Algumas semanas atrás, várias famílias missionárias brasileiras estavam se preparando para um potluck de véspera de Natal na cidade moçambicana de Beira. Charles Santos, sua esposa, Maria, e sua filha de 17 anos, Melissa, deveriam trazer uma sobremesa, e Charles planejou sair na manhã de 24 de dezembro para comprar as frutas que a receita exigia. 

Ele nunca conseguiu.

“Foi a véspera de Natal mais estressante que poderíamos ter imaginado”, disse Santos. 

Por volta da 1h da manhã do dia 24 de dezembro, os moradores começaram a montar barricadas na Avenida Samora Machel, onde os Santoses residem. A movimentada artéria serve como via de acesso tanto ao segundo maior porto do país, que fica de frente para o Oceano Índico, quanto a muitos bairros de classe trabalhadora na cidade de 500.000 pessoas. 

Mas por 32 horas, começando na véspera de Natal, Samora Machal se tornou o marco zero de uma luta amarga sobre o resultado das eleições gerais de 9 de outubro no país. Quando a polícia moçambicana tentou acabar com o protesto atirando na multidão, os manifestantes responderam atirando pedras, garrafas e pedaços de madeira. Em outras partes da cidade, as pessoas saquearam e atacaram residências e empresas, incendiando carros e casas.

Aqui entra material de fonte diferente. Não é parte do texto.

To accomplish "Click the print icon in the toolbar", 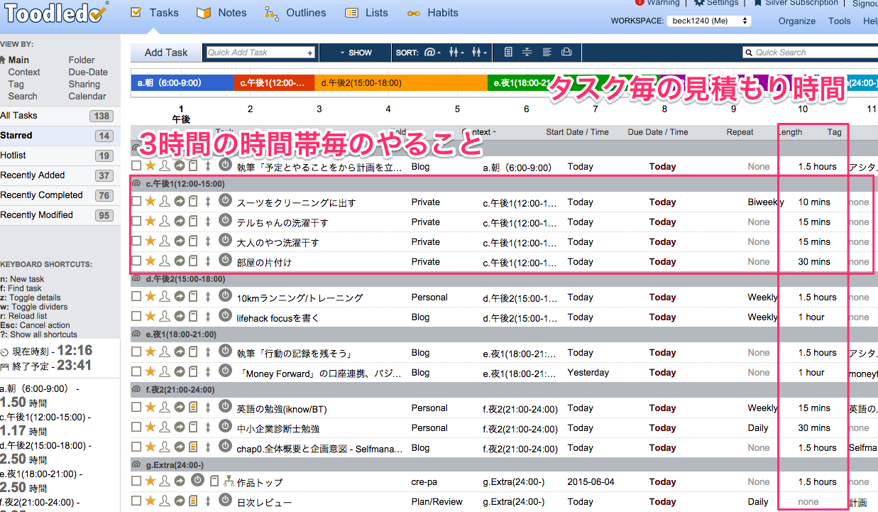I will coord(566,53).
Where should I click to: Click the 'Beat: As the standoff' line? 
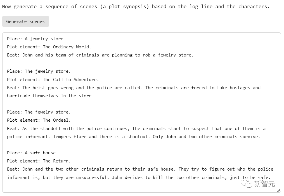[136, 129]
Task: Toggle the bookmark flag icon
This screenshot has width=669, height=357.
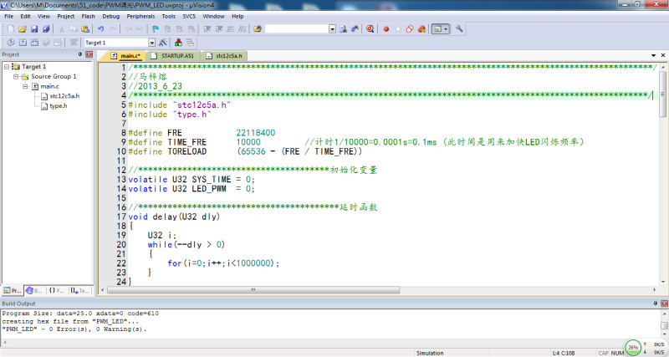Action: (x=156, y=28)
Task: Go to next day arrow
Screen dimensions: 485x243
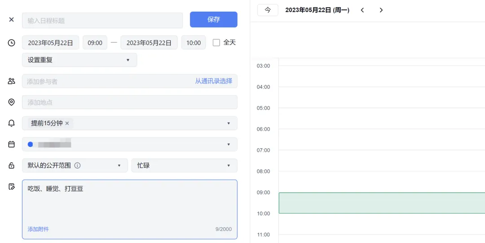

Cenas semelhantes ocorreram em outras partes do país, e 56 pessoas teriam morrido na repressão contra manifestantes na semana do Natal, informou o The New York Times . Conflitos violentos ocorreram intermitentemente desde outubro, com pelo menos 300 pessoas supostamente mortas , incluindo 10 crianças , em confrontos com a polícia.

Apenas um partido, a Frente de Libertação de Moçambique (Frente de Libertação de Moçambique, ou FRELIMO), governou o país desde que Moçambique conquistou sua independência de Portugal em 1975. Em 23 de dezembro, mais de dois meses após a eleição, o Conselho Constitucional proclamou o candidato da FRELIMO, Daniel Chapo, o próximo presidente, com 65 por cento dos votos. Mas Venâncio Mondlane, que o tribunal disse ter ficado em segundo lugar com 24 por cento dos votos, recusou-se a ceder, alegando fraude eleitoral . Declarando-se o vencedor legítimo, Mondlane apelou aos cidadãos para irem às ruas, encorajamento que ele havia oferecido de forma semelhante após exigir uma recontagem, em outubro.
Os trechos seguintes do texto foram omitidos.